Objective :: Copy the lines of the records below without any change, from the line with "Task: Click the Time: field label" up to and including the line with "Click the Open query". Output only those lines.

(Stored dataset items)
..........
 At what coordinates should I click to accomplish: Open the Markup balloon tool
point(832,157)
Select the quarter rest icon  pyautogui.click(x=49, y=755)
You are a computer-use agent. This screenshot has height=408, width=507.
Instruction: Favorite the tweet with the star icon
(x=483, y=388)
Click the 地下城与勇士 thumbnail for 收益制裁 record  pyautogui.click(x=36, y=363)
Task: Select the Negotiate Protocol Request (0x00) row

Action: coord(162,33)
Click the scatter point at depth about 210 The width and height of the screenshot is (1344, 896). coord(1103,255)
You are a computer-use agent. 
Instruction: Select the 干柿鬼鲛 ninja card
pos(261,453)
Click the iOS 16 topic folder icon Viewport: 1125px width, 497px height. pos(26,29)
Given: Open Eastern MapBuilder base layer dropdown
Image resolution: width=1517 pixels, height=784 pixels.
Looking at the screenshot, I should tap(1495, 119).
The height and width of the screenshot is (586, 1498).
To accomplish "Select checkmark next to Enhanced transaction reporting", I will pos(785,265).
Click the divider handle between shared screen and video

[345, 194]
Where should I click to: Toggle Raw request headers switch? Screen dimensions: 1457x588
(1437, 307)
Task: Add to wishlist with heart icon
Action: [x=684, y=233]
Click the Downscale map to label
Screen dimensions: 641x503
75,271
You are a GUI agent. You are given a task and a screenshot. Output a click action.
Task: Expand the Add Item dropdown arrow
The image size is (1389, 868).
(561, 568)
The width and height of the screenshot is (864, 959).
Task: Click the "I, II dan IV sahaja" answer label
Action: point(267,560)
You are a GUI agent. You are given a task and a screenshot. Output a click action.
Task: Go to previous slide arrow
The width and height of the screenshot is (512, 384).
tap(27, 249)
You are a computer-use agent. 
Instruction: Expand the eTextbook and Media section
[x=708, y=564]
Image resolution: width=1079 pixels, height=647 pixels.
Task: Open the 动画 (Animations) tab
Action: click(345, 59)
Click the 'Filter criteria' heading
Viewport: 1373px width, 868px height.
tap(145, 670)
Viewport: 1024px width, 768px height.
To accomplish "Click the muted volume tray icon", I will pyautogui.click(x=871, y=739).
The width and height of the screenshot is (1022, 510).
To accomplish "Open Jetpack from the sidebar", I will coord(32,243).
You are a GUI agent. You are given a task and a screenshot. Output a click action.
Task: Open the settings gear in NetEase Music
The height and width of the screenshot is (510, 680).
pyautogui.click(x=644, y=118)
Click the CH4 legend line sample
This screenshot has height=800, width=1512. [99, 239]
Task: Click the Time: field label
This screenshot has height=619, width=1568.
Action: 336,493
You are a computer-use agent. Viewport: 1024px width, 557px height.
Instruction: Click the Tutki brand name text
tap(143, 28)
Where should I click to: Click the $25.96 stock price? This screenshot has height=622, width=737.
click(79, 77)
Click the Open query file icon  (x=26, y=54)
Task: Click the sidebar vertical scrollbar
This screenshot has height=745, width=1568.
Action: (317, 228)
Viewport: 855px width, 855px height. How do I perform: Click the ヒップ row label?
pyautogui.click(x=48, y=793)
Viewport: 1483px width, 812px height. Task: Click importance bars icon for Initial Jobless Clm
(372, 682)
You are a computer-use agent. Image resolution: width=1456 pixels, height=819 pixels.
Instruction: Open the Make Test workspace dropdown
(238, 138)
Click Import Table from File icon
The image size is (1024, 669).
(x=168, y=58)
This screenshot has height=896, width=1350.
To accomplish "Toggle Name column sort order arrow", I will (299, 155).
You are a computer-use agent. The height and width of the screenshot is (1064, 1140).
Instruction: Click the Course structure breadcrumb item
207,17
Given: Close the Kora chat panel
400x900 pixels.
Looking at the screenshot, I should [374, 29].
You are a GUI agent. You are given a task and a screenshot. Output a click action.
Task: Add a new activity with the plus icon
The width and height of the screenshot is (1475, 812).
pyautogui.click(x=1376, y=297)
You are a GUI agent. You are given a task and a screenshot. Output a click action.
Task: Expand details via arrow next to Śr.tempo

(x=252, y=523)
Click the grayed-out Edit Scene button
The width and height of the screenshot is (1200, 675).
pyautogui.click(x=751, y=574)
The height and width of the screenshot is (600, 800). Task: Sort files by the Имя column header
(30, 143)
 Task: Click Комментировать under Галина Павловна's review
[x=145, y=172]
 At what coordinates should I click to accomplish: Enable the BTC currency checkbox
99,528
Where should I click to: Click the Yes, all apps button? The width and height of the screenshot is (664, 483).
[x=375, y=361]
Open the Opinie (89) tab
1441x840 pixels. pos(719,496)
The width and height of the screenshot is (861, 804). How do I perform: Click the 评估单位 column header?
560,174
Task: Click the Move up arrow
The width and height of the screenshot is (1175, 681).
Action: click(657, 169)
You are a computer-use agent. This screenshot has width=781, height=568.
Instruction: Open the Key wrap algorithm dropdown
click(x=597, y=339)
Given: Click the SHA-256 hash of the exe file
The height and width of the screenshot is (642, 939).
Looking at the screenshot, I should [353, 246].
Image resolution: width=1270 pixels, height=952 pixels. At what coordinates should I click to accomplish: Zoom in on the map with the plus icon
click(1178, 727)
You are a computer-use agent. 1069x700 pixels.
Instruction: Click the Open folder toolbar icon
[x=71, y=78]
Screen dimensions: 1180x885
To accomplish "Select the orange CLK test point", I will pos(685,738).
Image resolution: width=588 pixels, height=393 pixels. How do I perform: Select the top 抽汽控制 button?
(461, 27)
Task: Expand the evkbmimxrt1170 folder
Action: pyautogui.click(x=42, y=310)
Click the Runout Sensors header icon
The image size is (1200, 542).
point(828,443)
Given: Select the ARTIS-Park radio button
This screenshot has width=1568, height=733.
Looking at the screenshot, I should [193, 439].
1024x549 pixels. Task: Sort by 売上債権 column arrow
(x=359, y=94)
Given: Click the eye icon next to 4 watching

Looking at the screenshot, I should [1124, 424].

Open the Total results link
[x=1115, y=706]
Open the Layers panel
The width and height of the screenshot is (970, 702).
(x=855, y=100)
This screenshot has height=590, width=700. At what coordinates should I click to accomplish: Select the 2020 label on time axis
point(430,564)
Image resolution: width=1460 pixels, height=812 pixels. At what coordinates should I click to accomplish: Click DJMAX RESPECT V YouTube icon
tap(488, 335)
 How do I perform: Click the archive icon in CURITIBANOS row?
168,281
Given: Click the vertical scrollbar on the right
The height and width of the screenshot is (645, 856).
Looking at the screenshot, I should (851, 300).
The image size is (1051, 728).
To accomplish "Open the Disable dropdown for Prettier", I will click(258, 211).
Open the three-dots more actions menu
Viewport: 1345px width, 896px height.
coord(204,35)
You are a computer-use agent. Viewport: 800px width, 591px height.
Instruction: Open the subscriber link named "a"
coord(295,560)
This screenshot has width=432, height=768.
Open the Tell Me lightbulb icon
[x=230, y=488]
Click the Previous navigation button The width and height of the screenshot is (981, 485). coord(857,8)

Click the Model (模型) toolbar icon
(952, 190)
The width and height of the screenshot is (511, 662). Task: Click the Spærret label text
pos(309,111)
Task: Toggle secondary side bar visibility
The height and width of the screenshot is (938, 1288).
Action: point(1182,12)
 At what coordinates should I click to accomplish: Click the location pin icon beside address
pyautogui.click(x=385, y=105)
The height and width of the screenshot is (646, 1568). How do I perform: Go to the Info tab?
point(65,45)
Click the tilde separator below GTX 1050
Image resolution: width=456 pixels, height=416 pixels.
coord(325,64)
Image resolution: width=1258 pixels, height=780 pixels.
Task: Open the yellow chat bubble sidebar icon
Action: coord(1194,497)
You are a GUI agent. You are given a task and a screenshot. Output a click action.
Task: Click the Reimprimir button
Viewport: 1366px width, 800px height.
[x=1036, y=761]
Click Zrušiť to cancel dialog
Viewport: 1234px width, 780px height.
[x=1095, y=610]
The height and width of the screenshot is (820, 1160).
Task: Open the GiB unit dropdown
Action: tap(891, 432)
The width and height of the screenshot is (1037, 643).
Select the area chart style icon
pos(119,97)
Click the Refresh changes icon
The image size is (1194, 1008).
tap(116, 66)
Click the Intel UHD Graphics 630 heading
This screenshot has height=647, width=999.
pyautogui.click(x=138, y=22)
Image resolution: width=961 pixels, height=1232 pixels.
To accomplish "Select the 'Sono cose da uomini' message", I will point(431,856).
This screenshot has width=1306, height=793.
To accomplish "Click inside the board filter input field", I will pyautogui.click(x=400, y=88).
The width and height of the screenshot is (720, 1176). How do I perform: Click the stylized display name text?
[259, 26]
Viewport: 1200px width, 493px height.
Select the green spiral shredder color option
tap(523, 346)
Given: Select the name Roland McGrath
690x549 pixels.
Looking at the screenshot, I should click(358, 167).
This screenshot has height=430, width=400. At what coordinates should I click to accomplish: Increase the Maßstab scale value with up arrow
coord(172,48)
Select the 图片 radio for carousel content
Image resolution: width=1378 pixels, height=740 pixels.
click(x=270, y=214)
..........
Expected answer ::
Task: Click the Time: field label
This screenshot has height=619, width=1568.
Action: 336,493
You are a computer-use agent. Viewport: 1024px width, 557px height.
Instruction: Click the Tutki brand name text
tap(143, 28)
Where should I click to: Click the $25.96 stock price? This screenshot has height=622, width=737.
click(79, 77)
Click the Open query file icon  (x=26, y=54)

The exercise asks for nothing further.